• Task prompt: Skip the pictures. Transcribe exactly the lines from the line containing "You are a GUI" to the end of the listing.

• Given records:
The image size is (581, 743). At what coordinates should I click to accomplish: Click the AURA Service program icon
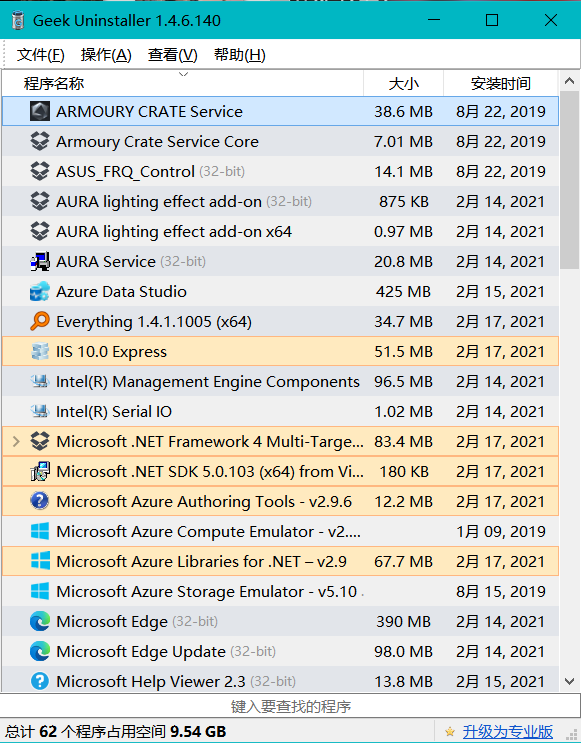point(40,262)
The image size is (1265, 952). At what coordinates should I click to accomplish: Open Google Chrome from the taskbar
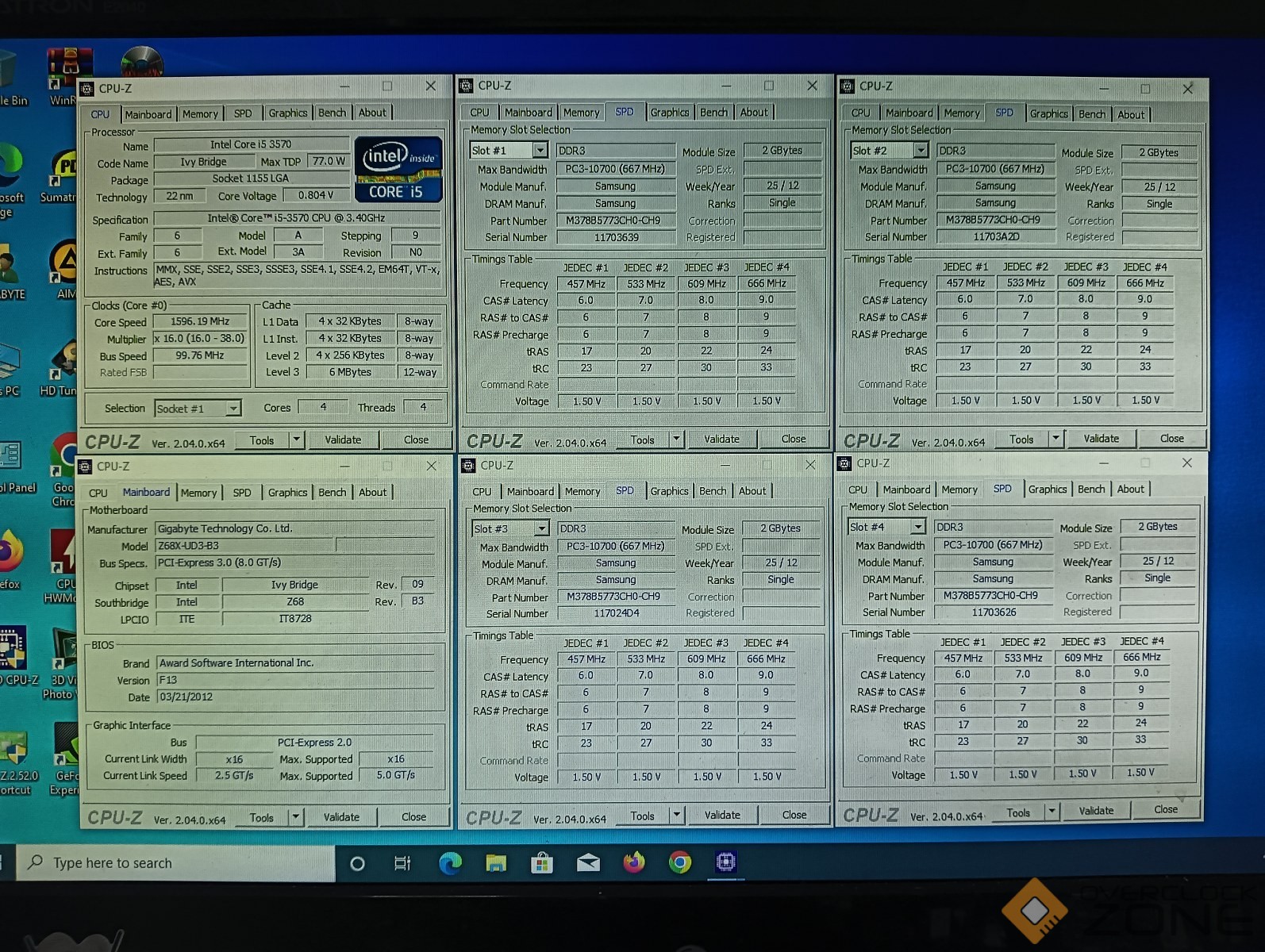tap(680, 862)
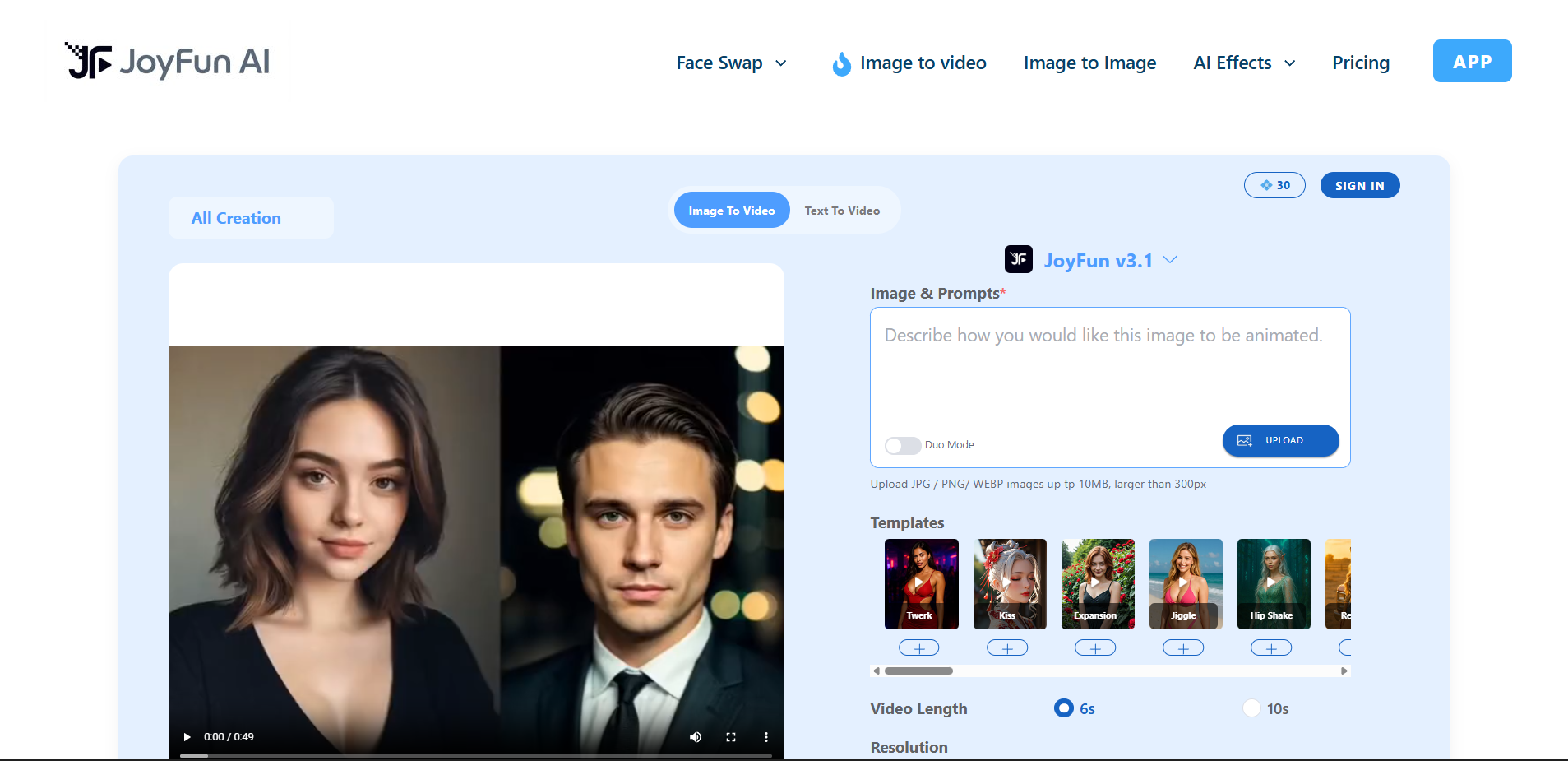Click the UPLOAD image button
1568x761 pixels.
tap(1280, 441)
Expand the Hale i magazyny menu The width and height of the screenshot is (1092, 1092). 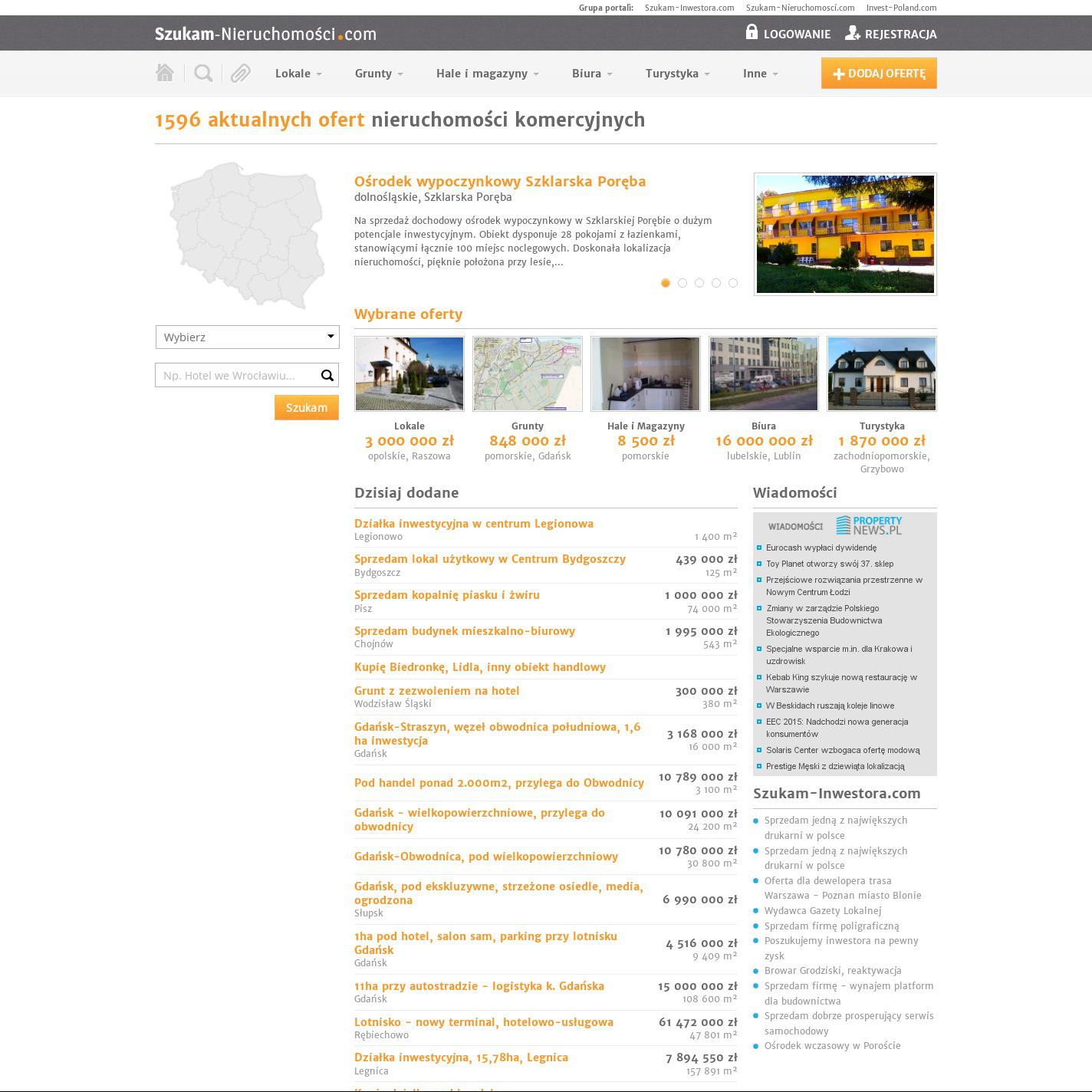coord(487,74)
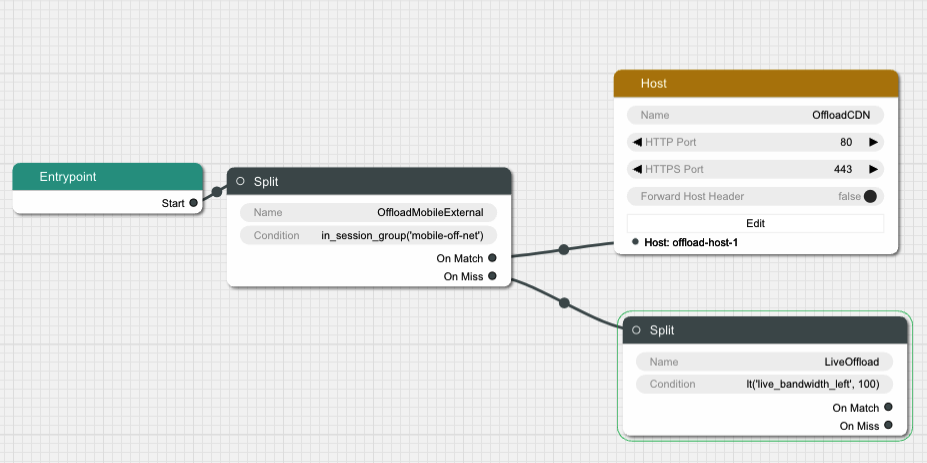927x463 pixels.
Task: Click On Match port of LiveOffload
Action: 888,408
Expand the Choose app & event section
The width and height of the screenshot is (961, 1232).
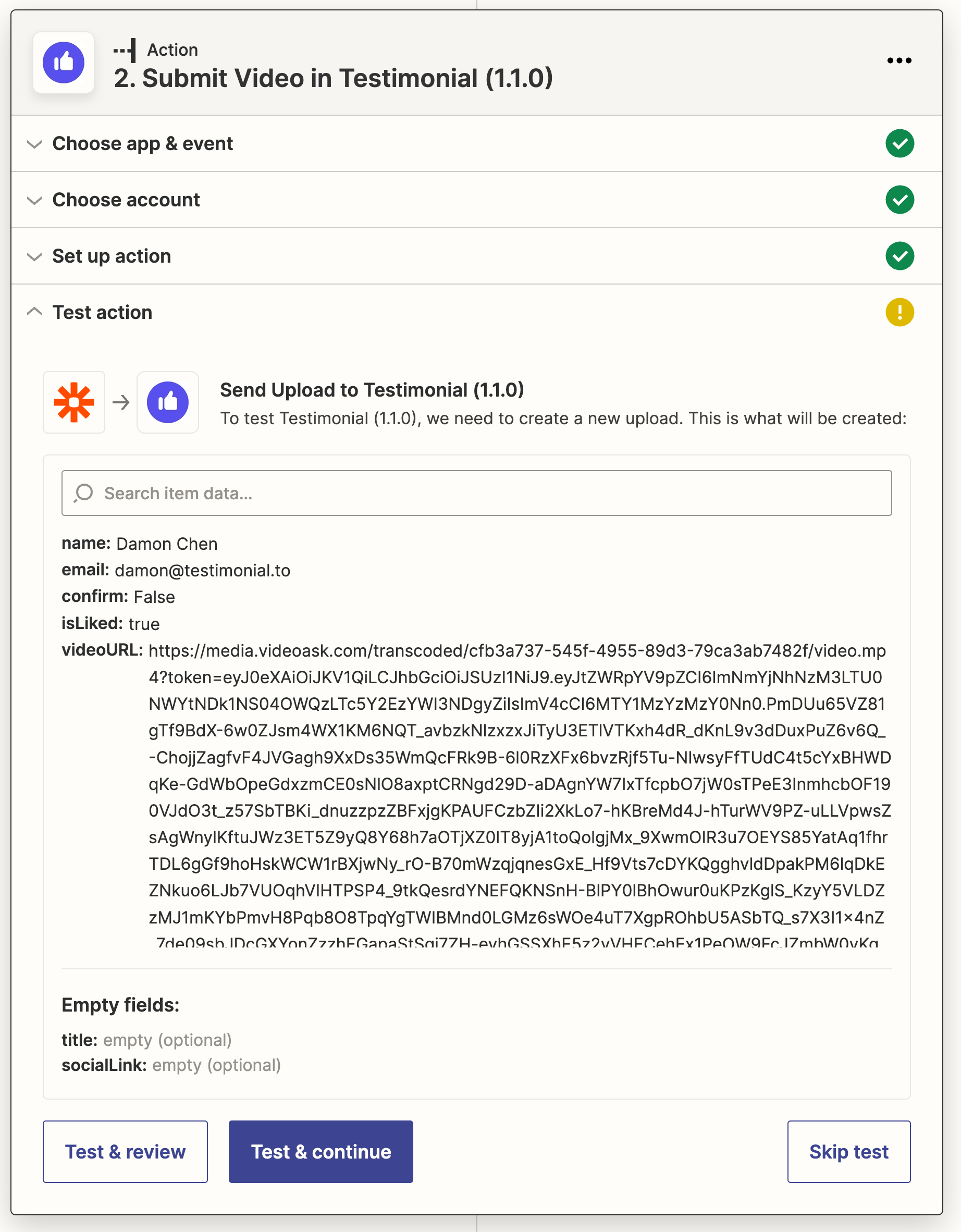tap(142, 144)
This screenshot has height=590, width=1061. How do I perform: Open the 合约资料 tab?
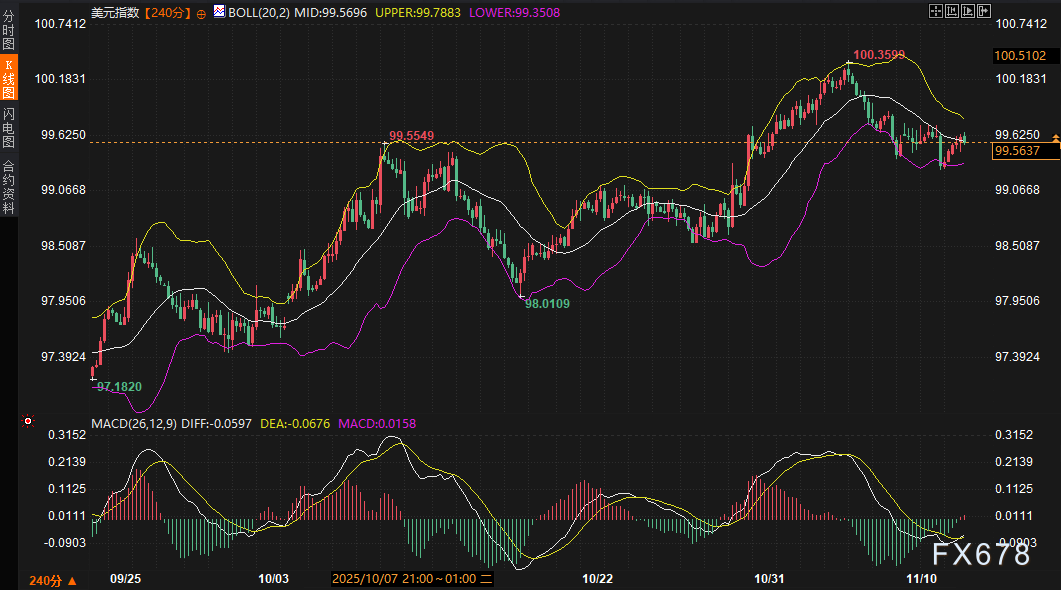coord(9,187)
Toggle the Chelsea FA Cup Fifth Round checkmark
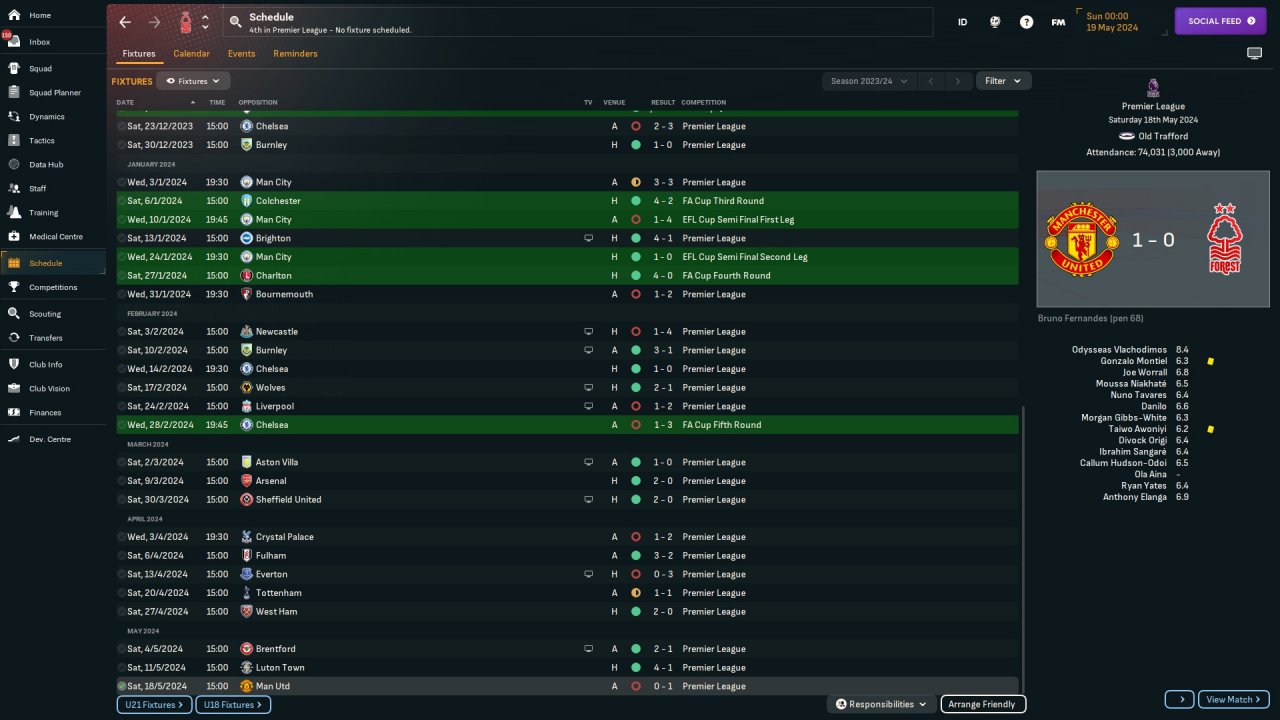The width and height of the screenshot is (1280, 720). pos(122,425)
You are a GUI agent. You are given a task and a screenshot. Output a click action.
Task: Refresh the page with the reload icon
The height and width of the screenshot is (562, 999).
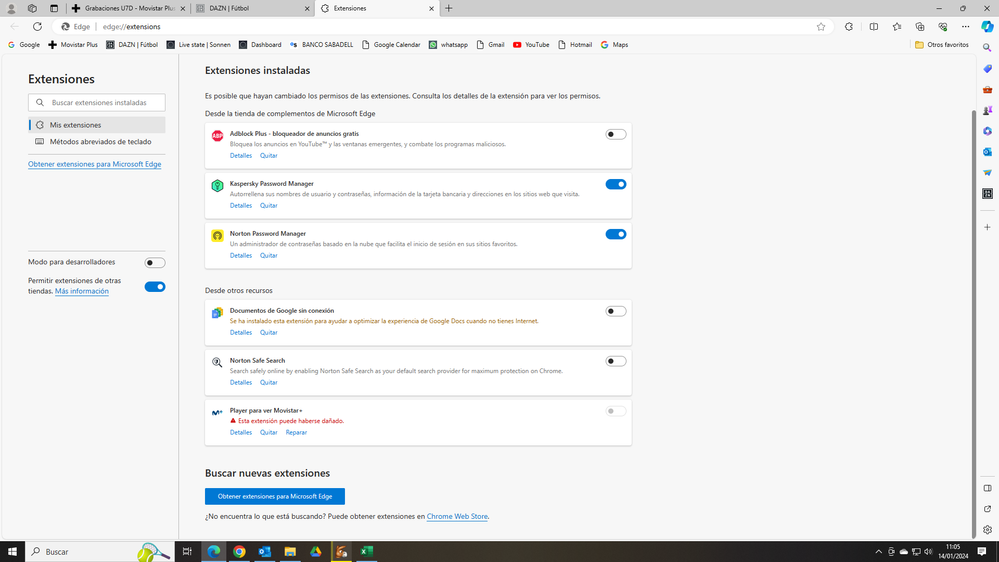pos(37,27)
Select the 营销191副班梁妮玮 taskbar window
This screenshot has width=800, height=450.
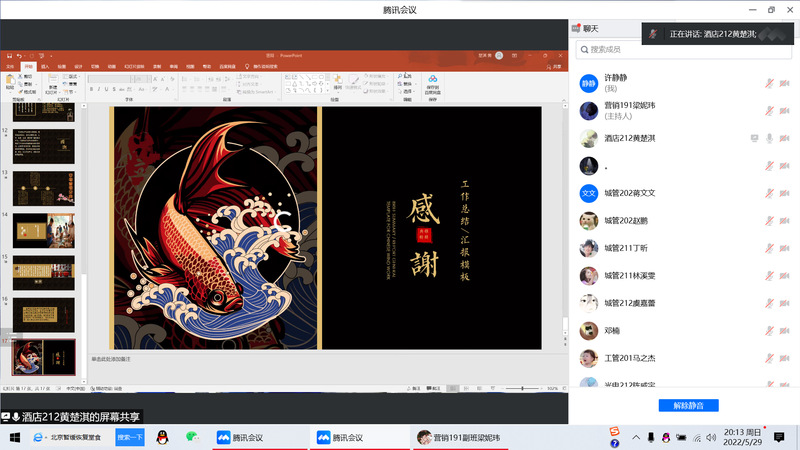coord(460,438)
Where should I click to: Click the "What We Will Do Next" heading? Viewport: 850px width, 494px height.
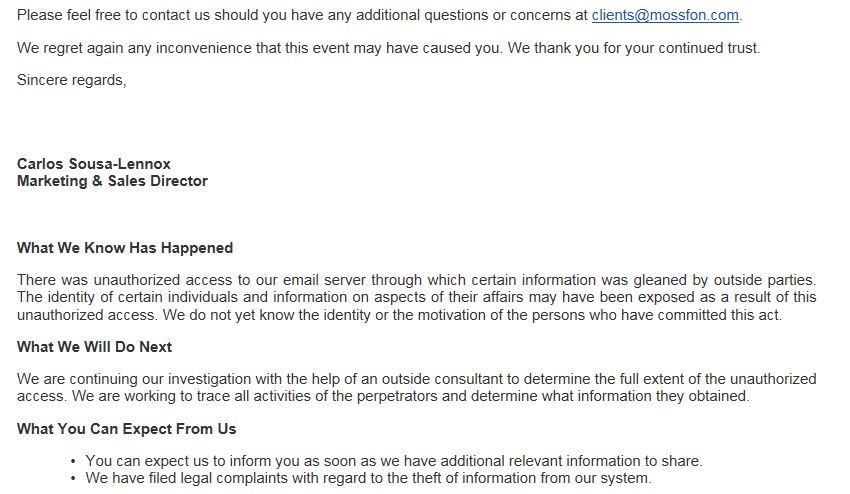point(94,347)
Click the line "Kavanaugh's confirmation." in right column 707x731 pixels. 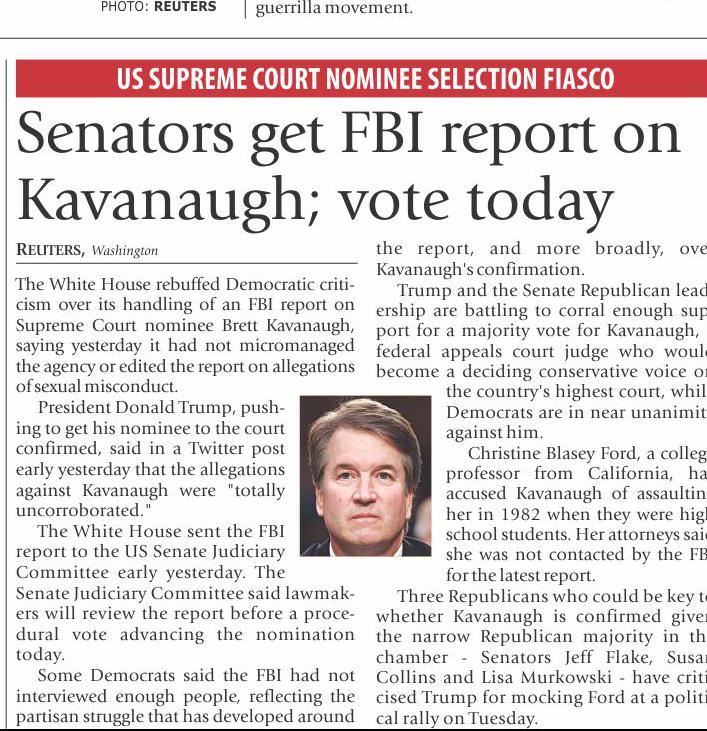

• Exercise solution:
You are a GUI agent. You are given a task and a screenshot. Output a click action.
Task: Refresh the page with the reload icon
The height and width of the screenshot is (562, 999).
pos(37,27)
Select the 营销191副班梁妮玮 taskbar window
This screenshot has width=800, height=450.
coord(460,438)
Where should I click to: Click the "What We Will Do Next" heading? Viewport: 850px width, 494px height.
point(94,347)
Click the line "Kavanaugh's confirmation." in right column 707x731 pixels. 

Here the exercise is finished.